:: DOCUMENT PASSAGE ::
%%

My moment of loss is hard to pinpoint. I was on the bus to Syntagma Square, squeezed between bodies, comfortable with the smells sealed in my memory of college days in Delhi, then I got off at the sun-dripped stop, ready to take in Syntagma’s expanse, be among the swarm passing by the regal parliament building and linger at the palm tree-lined garden. But when I couldn’t pay for ice cream, I felt the kind of foreboding you feel in the pit of your stomach when you are afraid to acknowledge what your brain has already registered. My wallet, that fat old wallet, brown and worn, which usually sat like an egg amongst keys and other strange objects at the bottom of my bag, was gone. It was my fault. Who stuffs a small crossbody bag with a bulbous spartan helmet that wouldn’t allow the zip to be fastened? Besides, I wasn’t paying attention. Athens messes with your timeline. History doesn’t hide behind fortresses here; it beckons you from every corner. You followed your instinct. I ignored mine.
Slumped on a stone bench, I summed my losses: $400 or two years of birthday money from my mother gone along with the longing for the expensive shoes I couldn’t bring myself to buy; credit and debit cards, I could cancel. But a gnawing suspicion persisted as if I was forgetting something important. Suddenly, in the midst of Syntagma’s chaos, I remembered the picture pried into the inserts. I wonder if you found it, I wonder if you discarded it, a 2” by 2” black-and-white photo taken for my father’s Indian voter card from the time his cheeks were full and could fit a banana broken in two. He always ate in a hurry as though programmed by a ticking clock that foresaw the cancer. I could imagine him preparing for this picture before the mirror: first, the taming of his wavy hair, then the snowfall of lavender powder on his cocoa skin, finally the approving pat on his shirt over a sumo stomach. In most pictures his smile feels practiced, except this one that I saved when we emptied the apartment. Here, he appears the way I want to remember him: natural to the point of being earthy, casual with his shirt open at the collar, eyes eager to return to a punchline or an inflection point in a conversation that I can never know now. I could imagine him perched on the edge of a white plastic chair, the kind you would find in Indian government offices, peppering the photographer with questions, regaling him with stories like failing the driving test five times. I’d saved the photograph for its radioactive lightness. Now, it was replaced with an infinite emptiness. This man had brought Achilles and Hercules to our lawn in Delhi, where they fought their demons in his raspy tobacco-soaked voice. Victory or defeat, his stories always wound their way to a party, with him as a guest feted with priceless gifts.

%%

Stored data
%%

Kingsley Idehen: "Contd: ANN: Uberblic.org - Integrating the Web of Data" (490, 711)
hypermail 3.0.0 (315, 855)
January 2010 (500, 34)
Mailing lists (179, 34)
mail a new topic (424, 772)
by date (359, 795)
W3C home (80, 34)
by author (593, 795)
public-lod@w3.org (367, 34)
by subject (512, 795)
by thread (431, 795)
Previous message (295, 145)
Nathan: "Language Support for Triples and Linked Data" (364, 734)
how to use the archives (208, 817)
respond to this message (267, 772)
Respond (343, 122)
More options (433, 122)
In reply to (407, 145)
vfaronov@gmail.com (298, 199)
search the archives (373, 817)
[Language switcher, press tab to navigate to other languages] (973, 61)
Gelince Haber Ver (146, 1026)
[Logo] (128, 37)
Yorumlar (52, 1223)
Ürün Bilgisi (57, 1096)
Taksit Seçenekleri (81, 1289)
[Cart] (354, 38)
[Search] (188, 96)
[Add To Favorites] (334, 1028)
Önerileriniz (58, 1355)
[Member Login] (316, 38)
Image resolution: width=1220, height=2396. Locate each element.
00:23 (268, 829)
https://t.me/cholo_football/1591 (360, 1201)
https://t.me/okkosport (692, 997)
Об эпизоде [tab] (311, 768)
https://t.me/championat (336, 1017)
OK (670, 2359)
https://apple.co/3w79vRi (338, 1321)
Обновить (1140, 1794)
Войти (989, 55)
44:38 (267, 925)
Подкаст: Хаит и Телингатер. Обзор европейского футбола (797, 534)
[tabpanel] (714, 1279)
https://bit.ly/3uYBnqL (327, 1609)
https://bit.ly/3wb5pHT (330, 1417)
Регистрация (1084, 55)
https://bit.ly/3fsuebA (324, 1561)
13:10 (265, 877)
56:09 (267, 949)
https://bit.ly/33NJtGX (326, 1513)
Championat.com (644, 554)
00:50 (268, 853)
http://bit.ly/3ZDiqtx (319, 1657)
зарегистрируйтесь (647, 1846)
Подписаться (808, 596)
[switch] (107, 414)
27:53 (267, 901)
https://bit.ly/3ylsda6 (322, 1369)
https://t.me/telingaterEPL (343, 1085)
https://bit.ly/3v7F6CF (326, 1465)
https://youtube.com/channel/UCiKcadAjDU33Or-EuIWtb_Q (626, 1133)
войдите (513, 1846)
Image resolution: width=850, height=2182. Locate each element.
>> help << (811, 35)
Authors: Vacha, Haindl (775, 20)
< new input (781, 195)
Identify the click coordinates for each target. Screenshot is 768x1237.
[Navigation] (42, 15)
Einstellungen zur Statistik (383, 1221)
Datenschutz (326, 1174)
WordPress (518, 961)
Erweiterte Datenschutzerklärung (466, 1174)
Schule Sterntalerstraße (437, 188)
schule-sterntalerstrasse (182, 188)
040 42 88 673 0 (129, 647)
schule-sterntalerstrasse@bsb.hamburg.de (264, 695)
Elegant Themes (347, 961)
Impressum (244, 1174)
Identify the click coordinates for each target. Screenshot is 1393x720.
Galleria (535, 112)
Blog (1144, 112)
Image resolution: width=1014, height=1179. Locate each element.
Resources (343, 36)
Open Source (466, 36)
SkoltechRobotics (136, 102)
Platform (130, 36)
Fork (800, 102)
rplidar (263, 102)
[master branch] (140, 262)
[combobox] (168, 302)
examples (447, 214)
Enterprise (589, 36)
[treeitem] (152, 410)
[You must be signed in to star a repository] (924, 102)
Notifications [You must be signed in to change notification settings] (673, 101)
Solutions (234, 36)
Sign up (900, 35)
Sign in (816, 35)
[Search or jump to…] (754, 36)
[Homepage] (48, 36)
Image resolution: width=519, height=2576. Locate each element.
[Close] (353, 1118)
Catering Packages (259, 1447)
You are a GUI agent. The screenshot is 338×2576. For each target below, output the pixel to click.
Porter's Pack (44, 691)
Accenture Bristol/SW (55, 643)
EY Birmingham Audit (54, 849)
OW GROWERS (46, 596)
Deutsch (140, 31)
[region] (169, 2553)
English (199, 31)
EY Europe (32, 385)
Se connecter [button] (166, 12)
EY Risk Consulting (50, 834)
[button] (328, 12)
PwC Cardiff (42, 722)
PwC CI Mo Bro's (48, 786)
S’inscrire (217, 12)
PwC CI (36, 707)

%%

:: TASK LIST ::
1: Decide whether each statement agrees with the essay about the lost wallet, answering yes or no and quoting the deciding words of the essay. (a) The wallet held two years of birthday money from the narrator's mother. (b) The lost photograph was taken for the father's passport. (c) The narrator discovered the loss when unable to pay for a bus ticket.
2: Pick up the essay about the lost wallet after its last sentence and carry it forward in the same first-person voice.

:: YOUR WRITTEN ANSWERS ::
1:
(a) Yes: "$400 or two years of birthday money from my mother gone"
(b) No: "black-and-white photo taken for my father’s Indian voter card"
(c) No: "But when I couldn’t pay for ice cream"

2:
“Look at this present,” he pointed once to the steel watch on his wrist, “this is what I got.” I remember running my tiny fingers along the ridges of the strap, trying to find traces of divinity while mechanically gulping spoonful of mushy cornflakes. That was how he got me to finish breakfast before school. I had dreamed of taking him to the land of his heroes. You made sure he never left. On the bench in Syntagma, I laughed aloud. I was ready for a party.